ASSIGNMENT = Return the exact lines spanning from the line with "The image size is (940, 501)." through the last line of the entries, boundaries included, and no others.

INFORMATION =
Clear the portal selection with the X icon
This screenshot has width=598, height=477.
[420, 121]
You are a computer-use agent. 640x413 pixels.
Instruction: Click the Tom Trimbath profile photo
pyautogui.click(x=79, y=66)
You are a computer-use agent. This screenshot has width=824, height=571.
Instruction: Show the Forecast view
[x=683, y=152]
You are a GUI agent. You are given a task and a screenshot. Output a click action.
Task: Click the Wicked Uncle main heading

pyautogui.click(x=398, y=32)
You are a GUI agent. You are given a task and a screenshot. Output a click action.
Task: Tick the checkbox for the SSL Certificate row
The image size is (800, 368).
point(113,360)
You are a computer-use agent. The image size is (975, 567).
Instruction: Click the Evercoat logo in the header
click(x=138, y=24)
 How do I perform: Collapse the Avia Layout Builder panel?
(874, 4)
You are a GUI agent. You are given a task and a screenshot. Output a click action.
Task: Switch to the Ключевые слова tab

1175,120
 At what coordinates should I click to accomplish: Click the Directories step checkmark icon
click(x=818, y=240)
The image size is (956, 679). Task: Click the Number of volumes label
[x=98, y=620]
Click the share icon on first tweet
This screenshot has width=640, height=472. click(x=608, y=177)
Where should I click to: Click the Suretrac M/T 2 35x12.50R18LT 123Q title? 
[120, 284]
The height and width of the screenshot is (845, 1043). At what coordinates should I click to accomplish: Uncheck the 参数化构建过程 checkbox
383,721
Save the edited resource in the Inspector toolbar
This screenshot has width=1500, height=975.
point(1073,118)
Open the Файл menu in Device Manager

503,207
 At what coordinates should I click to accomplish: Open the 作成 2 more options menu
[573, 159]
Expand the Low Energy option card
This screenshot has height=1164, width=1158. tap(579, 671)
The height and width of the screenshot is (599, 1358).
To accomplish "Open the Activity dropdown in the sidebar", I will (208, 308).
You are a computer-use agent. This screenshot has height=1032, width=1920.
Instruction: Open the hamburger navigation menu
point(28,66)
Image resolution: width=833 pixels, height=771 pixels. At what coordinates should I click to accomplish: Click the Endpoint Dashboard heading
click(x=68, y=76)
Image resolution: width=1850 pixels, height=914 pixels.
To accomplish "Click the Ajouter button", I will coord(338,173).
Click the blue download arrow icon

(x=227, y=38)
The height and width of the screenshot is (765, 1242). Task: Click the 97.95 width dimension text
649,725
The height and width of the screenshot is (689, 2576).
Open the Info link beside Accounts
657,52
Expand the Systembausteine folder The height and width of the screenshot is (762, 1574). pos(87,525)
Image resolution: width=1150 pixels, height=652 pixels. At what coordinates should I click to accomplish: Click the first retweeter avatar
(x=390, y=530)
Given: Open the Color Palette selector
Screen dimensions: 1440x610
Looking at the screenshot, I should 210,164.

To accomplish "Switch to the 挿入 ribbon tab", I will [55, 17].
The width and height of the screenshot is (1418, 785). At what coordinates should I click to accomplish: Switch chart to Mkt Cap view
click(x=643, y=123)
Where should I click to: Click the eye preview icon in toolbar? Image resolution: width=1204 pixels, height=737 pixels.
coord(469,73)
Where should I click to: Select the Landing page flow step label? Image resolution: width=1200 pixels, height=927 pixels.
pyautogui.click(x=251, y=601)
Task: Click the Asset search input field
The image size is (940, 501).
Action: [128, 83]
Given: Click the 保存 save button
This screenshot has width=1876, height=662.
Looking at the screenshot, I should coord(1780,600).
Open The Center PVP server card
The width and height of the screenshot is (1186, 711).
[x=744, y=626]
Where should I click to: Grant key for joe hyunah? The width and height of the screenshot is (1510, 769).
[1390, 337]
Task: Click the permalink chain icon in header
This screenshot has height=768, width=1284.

PROBLEM SOLUTION =
The image size is (940, 501).
Action: [128, 83]
Given: Click the 保存 save button
This screenshot has width=1876, height=662.
Looking at the screenshot, I should coord(1780,600).
Open The Center PVP server card
The width and height of the screenshot is (1186, 711).
[x=744, y=626]
Where should I click to: Grant key for joe hyunah? The width and height of the screenshot is (1510, 769).
[1390, 337]
Task: Click the permalink chain icon in header
This screenshot has height=768, width=1284.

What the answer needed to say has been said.